The purpose of our gathering then is not to distribute the truth in finished form,
but to seek it and be open to its unfolding before us. By exploring, if you will,
both far and wide in places ancient and new, from sources familiar and foreign,
through experiences common and extraordinary, and within people past and
present…saints, sinners and everyone in between.
This is how we, as individual members and friends and as a community examine,
challenge, soften, and even change our assumptions. It is how we foster spiritual
intelligence rather than simply acquire and impart information in response to life
and its challenges. It is how WE pray to be surprised, that at the end of the day or
our lives, we will not be so surprised to find things like love or truth where we
once assumed there was none.
Amen and Blessed Be
Brookfield Unitarian Universalist Church
September 13, 2020
The Rev. Craig M. Nowak
The other day my phone rang. I glanced at the screen and since it was displaying
a 508 number, I answered it. It was not however, as I thought it might be,
someone from BUUC (Brookfield Unitarian Universalist Church), but a person
seeking help who got my number from the church website.

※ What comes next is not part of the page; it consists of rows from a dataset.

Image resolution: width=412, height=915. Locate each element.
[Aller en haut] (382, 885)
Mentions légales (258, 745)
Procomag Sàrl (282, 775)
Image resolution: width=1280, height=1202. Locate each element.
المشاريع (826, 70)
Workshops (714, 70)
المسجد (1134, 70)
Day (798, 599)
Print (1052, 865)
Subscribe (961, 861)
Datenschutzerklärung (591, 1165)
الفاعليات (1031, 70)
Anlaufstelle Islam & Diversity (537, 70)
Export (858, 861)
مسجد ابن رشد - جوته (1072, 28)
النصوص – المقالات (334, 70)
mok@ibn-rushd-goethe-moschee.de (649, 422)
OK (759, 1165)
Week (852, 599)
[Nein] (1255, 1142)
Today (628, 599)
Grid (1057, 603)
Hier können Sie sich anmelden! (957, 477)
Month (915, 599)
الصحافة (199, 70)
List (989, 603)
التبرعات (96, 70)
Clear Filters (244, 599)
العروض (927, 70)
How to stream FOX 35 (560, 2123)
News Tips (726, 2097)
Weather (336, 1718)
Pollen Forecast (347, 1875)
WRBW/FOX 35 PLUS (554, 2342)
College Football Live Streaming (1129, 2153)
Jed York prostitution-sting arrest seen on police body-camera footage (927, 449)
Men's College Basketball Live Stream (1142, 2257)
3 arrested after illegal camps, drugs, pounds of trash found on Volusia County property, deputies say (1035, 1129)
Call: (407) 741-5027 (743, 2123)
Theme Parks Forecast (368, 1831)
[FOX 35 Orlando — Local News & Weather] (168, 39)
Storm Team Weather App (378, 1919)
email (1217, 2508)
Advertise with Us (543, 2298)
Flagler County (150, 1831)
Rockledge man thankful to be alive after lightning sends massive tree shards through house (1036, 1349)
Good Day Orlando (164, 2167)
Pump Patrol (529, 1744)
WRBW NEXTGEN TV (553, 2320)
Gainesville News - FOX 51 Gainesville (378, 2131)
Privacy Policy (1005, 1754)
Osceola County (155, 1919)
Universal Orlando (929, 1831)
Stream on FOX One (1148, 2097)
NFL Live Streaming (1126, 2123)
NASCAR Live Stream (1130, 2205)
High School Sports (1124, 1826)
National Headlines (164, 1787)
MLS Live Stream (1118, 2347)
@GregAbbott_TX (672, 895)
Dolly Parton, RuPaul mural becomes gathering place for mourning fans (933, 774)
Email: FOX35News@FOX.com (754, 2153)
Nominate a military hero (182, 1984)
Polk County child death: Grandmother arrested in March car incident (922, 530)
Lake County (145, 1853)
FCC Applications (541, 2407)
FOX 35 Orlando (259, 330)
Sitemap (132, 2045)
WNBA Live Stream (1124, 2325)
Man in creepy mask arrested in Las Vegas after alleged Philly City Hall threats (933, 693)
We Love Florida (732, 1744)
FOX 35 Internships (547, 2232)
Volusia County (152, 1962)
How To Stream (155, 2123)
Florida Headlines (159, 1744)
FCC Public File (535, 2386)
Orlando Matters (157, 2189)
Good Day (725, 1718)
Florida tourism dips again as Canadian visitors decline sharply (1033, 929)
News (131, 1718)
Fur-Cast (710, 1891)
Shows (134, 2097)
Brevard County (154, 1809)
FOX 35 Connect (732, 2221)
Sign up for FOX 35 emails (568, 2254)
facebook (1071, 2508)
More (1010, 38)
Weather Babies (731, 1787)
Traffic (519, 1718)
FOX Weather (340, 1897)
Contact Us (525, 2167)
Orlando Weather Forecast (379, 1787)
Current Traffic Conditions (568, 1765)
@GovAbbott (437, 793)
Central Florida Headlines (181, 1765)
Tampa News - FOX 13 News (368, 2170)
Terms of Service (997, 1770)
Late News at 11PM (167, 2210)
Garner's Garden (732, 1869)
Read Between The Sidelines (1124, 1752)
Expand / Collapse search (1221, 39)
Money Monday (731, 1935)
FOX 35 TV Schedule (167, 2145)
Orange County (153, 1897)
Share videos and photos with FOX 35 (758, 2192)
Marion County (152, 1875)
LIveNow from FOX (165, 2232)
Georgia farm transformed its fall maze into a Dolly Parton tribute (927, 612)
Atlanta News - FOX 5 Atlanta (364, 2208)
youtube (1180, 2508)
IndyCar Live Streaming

I asked the person what they needed and a long explanation of their situation
ensued. I had trouble following the story and asked some follow up questions, the
answers to which now made the story seem more suspicious than unclear. As the
person became more irritable and insistent, even offering me a very detailed way
I could provide what they wanted immediately, I became less inclined to believe
their story.
By the time the person hung up on me, I was well past the sense their story was
highly suspect, and had come to assume it to be altogether bogus. After all, this
wasn’t the first time someone had made up a story to play on my sympathies to
get money. Nor was it the first time I turned someone down because their story
seemed suspect. Still, for much of the rest of the day I was plagued by the
thought, “What if my assumption is wrong?”
What if, indeed?
Oscar Wilde famously quipped, "When you assume you make an ass out of you
and me.” And most of us can likely think of situations where our assumptions
have indeed done just that. And yet we live our lives by assumptions every day.
I mean, most of us assume the sun will rise in the morning and set in the evening.
And that when we go to bed at night we will wake up the next morning.
We assume the company we work for will pay us at reliable intervals.
And we drive, fly, and sail, assuming we’ll get where we’re going safely.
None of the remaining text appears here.